We have come here today to help people secure the right to control, reduce and eventually eradicate the terrible killer known as malaria. We have come to undo and reverse the effects of well-intended but woefully misguided policies, rules and restrictions that for too long have prevented communities and nations from taking effective action against this disease.
Carried by mosquitoes, malaria brings on repeated surges of fevers, chills, vomiting, delirium and unconsciousness. It leaves victims unable to work, cultivate fields, attend school or care for their families, for weeks or months on end. It especially targets children and pregnant women, robs people of their health and earning capacity, leaves many with permanent brain damage – and kills millions.
Few of us, even in this room, remember that malaria still killed 10,000 Americans a year in the first quarter of the twentieth century. It killed 5,000 people a year in the Tennessee River Valley alone during the 1930s. It thrived from New York to Florida, from East Coast to West.

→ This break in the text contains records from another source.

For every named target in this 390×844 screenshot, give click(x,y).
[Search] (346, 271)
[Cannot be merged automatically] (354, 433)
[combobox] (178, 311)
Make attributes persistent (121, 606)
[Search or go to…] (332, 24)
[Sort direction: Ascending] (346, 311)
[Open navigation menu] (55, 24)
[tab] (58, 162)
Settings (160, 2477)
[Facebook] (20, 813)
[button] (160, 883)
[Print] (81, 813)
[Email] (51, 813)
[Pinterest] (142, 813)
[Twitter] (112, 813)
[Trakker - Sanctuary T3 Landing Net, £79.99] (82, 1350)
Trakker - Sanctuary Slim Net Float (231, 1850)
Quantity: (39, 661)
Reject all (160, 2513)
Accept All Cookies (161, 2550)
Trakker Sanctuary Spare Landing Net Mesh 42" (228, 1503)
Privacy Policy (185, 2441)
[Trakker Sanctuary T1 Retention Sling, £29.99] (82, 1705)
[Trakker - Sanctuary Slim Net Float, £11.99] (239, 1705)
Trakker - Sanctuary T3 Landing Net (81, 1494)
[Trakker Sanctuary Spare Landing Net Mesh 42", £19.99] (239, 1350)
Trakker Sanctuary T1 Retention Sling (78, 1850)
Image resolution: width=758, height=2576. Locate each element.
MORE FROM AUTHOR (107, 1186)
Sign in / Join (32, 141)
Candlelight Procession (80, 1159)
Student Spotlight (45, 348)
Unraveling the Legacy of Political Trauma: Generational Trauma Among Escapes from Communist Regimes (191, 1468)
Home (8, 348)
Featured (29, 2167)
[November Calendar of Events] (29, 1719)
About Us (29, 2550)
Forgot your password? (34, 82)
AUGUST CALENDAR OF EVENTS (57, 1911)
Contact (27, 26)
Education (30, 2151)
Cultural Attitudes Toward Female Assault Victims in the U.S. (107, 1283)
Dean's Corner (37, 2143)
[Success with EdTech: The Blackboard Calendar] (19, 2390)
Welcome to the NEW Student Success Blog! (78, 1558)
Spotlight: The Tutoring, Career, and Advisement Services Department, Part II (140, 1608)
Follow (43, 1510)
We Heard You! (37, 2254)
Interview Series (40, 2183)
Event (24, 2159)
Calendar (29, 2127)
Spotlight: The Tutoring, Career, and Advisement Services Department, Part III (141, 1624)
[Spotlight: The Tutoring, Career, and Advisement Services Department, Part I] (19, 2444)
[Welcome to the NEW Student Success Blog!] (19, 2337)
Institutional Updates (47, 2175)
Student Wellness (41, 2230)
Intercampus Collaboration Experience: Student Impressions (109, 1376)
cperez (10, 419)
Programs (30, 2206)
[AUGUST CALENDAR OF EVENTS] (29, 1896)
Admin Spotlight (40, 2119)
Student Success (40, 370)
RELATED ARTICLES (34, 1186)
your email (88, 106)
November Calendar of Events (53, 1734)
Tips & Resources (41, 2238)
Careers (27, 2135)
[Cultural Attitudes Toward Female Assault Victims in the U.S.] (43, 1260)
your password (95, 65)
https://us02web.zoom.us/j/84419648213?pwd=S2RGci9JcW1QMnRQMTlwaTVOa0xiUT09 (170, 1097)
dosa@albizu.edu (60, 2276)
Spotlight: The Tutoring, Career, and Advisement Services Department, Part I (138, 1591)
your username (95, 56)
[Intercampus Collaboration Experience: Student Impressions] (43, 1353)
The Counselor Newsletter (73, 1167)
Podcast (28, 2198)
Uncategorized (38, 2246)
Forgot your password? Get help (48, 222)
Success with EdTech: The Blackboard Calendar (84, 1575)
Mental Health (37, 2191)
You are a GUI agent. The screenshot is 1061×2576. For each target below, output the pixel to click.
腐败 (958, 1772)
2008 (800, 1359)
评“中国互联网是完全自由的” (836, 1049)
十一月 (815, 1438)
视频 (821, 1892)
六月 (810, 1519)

Throughout much of US history, malaria reigned and killed in Oklahoma and Virginia, Kansas and Texas, the Ohio and Mississippi River Valleys, California’s Sacramento Valley … in Ohio, Michigan, New York, New Jersey, Delaware – and even Alaska. Three times, it stopped construction of the aqueduct that finally brought water from the Potomac River to Washington, DC. The disease’s first cousin, yellow fever, killed 9,000 people during the summer of 1878 in Memphis and New Orleans.
The United States had up to seven million cases of malaria every year during this time, and the disease delayed and frustrated progress and prosperity throughout our southern states, where it kept the average worker from working up to a month every year until 1940.
These facts prompted the United States to implement DDT spraying, wetland draining and other actions on a widespread, almost incredible scale after World War II. Even so, malaria was not eradicated in the United States until the 1960s.
However, we seem to have forgotten our own recent history. We have paid too little attention to the cold reality that many parts of the world are not nearly as fortunate as we Americans.
Today, malaria still kills 2,500 to 5,000 people EVERY DAY in Africa. Acute malaria still infects more Africans every year than there are people in the United States, Canada and Mexico combined. It costs this impoverished continent over $12 billion in lost productivity every year. It is still the biggest single killer of African children.
Malaria still sickens, kills and impoverishes countless people in Asia and Latin America.
That is why, like Martin Luther King, I have a dream. Of a day when parents and children everywhere can live as we do here in the United States – in good health, without fear of being struck down by malaria. Of a day when the Congress of Racial Equality can honor Congress, the U.S. Agency for International Development – and the World Bank, World Health Organization and Roll Back Malaria – for their roles in sending malaria to the ash heap of history.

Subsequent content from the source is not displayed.